My heart at that moment leapt in happiness and also sank in sadness. I remember the tone of his voice, almost disbelief! He wanted Ortho so much, but he wanted to go to San Diego just as badly. I was in shock, and sad he didn't get exactly what he wanted. Unfortunately he was in a common room when he checked his email that morning so he didn't have the freedom to talk or (cry) as I thought he needed to, so he waited until he came home that morning to vent and talk.

Here we are a little over a month later, and I think he's happy: he got the specialty he wanted, and I am relieved to say the least that we have our path. In my heart I kind of knew that San Diego may not happen. These last few months when I would try and envision myself in San Diego things always got in the way, like it just wasn't clear, and I felt unsettled. I also knew that we couldn't stay here in Maryland- Chris felt like the program here would not be the best place for him, and so the great compromise is that we are moving again, but to Virginia. It's crazy. Heavenly Father is putting us where he wants us to be, and it's going to be a fun new adventure. We are starting to look for homes, and schools and gyms and dances studios and it's exciting but also scary. We know lots of people out in the area from our aviation days but I am so sad to leave our dear friends here. Luckily we are only about a 4 hour drive from Columbia and the temple so I feel we will be making a few trips back here, which makes my heart happy.

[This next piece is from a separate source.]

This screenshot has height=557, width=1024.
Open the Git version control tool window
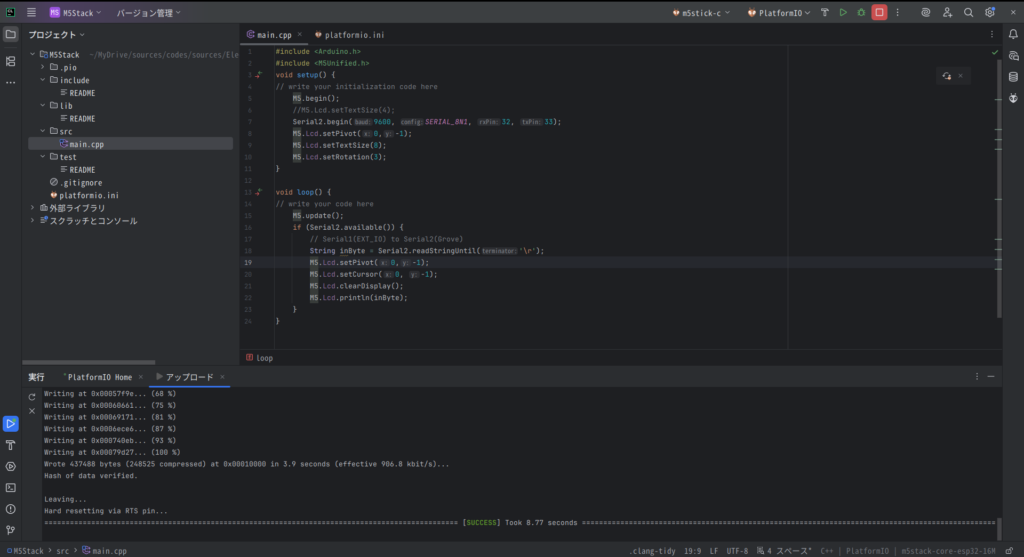point(11,529)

The kids are doing well. Ellie is probably taking the news the hardest, she is sad to leave her friends and our amazing dance studio. But we will find a good place for her. Our other big news over the holiday is that Ellie was baptized! What a wonderful sweet spiritual day we had together. Both sets of Grandparents came out for the event and it was truly one of the best days of my life! My sweet little Ellie was so excited to be baptized, and knew why she was making the decision, she wanted to be a member of Christ's church, and follow his example. She is my little light, I really love her.

Ellie and her Daddy. Such a wonderful day.



Both sets of grandparents, my sweet Sister Anna, Andy, Teresa and their kids.


Sophia wants to start swimming again, so we are looking into swim teams down in Virginia. She's enjoying school and is learning a ton. She is full of life and spunk. She is turning into quite the girl. She also loves her dance team and is enjoying her own routine.

Gradon is talking up a storm and still loves trains cars and anything with wheels. Me? I'm trying to wrap my mind around selling a house and being an east coaster for another 5 years. I'm working a lot and enjoying my calling at church. I've made some goals for my new year and so far things are going well. I'm trying not to be so hard on myself, and work smarter and not harder. I am trying to be more positive and accept myself in the 'now'.

We had a great holiday with lots of family in town. My sister also came out for the baptism and it was fun taking her to see lots of fun sites in the DC area. My kids loved having their grandparents here, we played lots of games and enjoyed their company. One of the days I worked Chris and Andy took the grandparents to the B&O railroad museum. Everyone had fun. They also visited Edgar Allen Poe's grave, but took no pictures. I was bummed to have missed out on that trip.

Gradon, Kalina, Ellie and Sophia at the B&O railroad museum.



Sophia and Grandpa


Christmas was great. My birthday was quiet this year, it was on a Sunday this year so we ate a nice dinner at home. I was able to finally make it to NYC with some friends a few days before my birthday, it was a fun trip!( I'll post some photos from that trip in another post) I hope I get to go back soon. New Year's Eve I had a fever and was in bed early. I usually crash like this at the end of the year, I just wear myself out! So no big party plans or fun things to report that night.

So, here we go, 5 months away from Chris' graduation and six months away from a move and the end of the school year. I'm very grateful for where we are headed. I've got a lot of work to do between now and then. I'm going to try not be overwhelmed and take one day at a time.